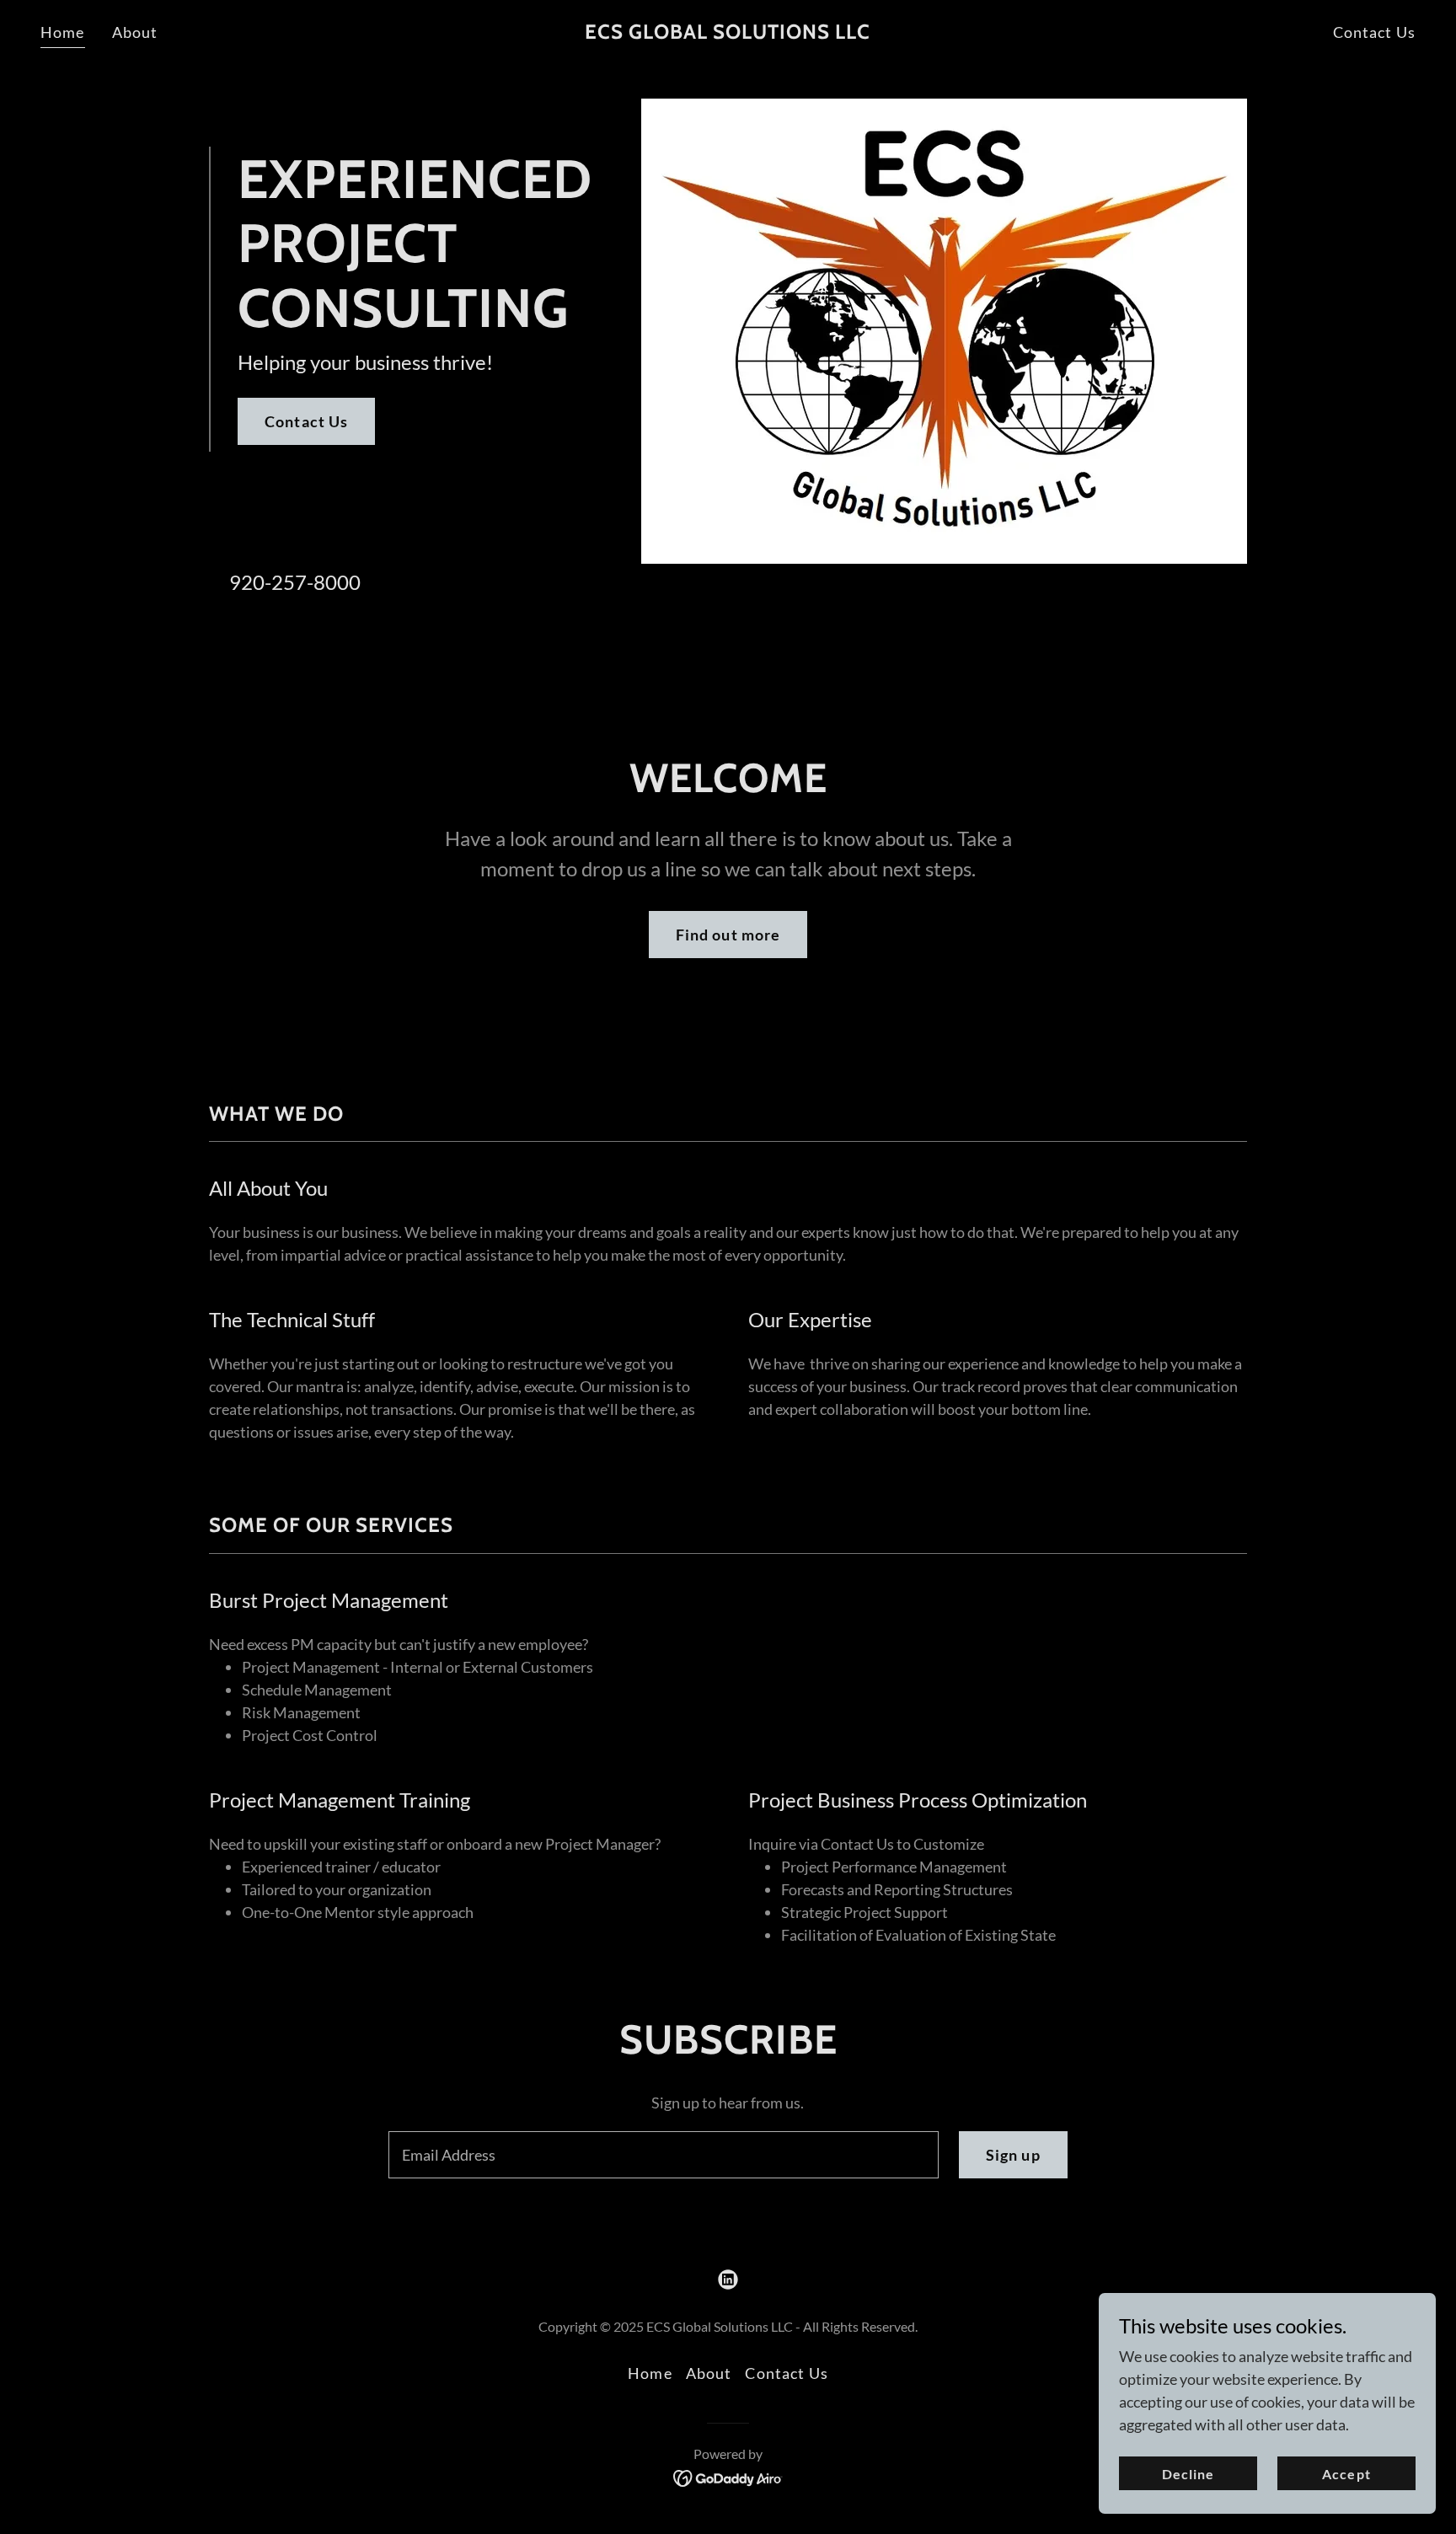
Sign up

________

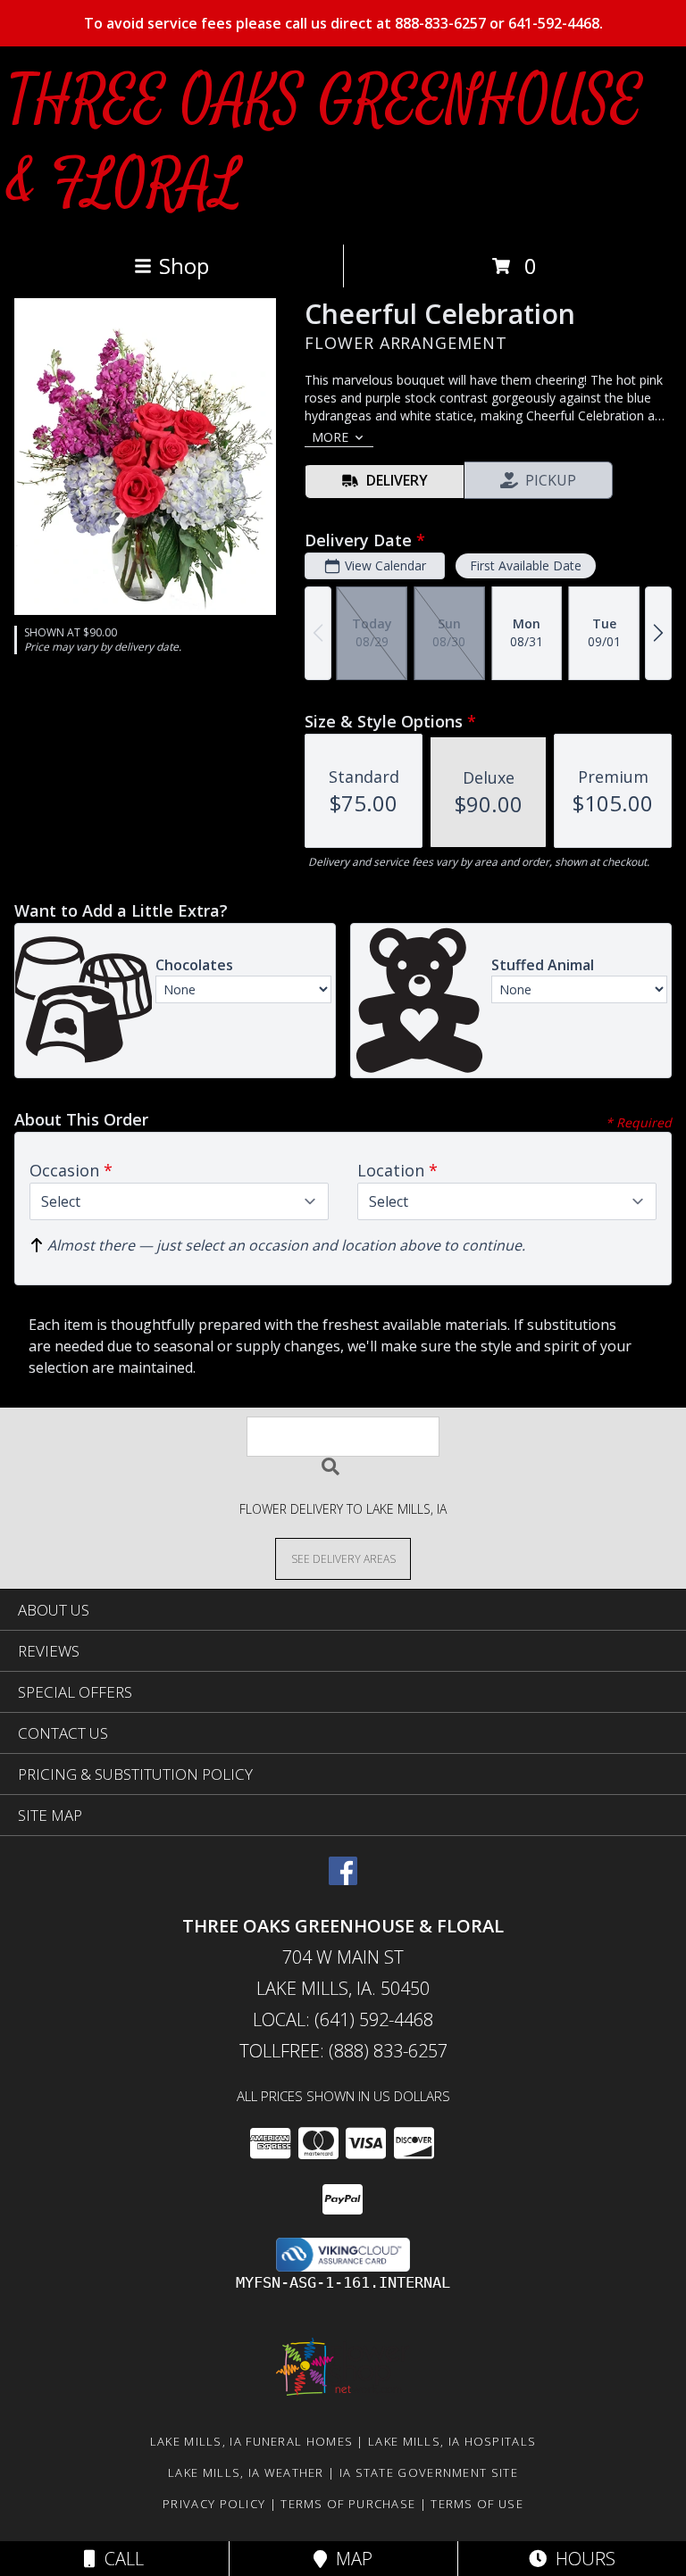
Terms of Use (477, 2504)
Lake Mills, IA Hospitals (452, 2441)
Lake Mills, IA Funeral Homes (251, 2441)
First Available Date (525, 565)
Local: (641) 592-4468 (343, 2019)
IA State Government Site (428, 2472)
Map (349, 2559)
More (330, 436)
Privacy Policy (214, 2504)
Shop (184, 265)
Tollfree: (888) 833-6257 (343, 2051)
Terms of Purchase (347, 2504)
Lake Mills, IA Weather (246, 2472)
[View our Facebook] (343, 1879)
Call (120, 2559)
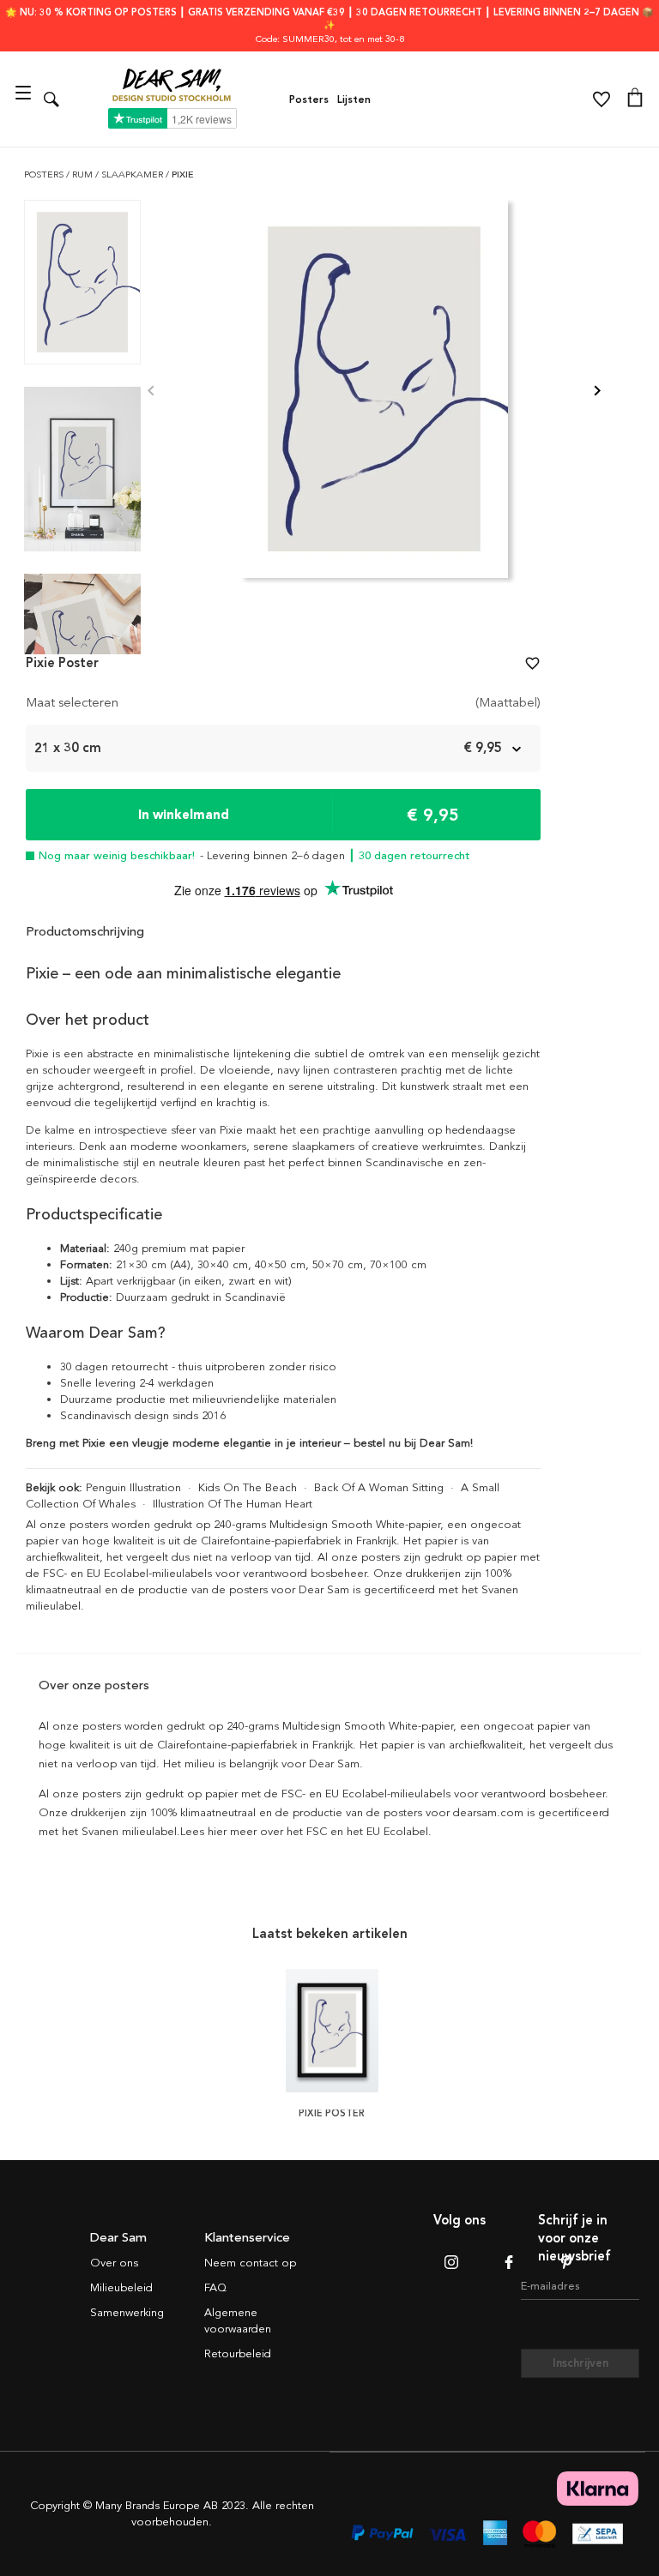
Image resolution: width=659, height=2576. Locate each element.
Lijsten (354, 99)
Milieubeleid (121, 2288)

________

■ **TO DO**
Every line in the records above with the string "Lake" in it should be shown.

■ **ANSWER SECTION**
Lake Mills, IA Hospitals (452, 2441)
Lake Mills, IA Funeral Homes (251, 2441)
Lake Mills, IA Weather (246, 2472)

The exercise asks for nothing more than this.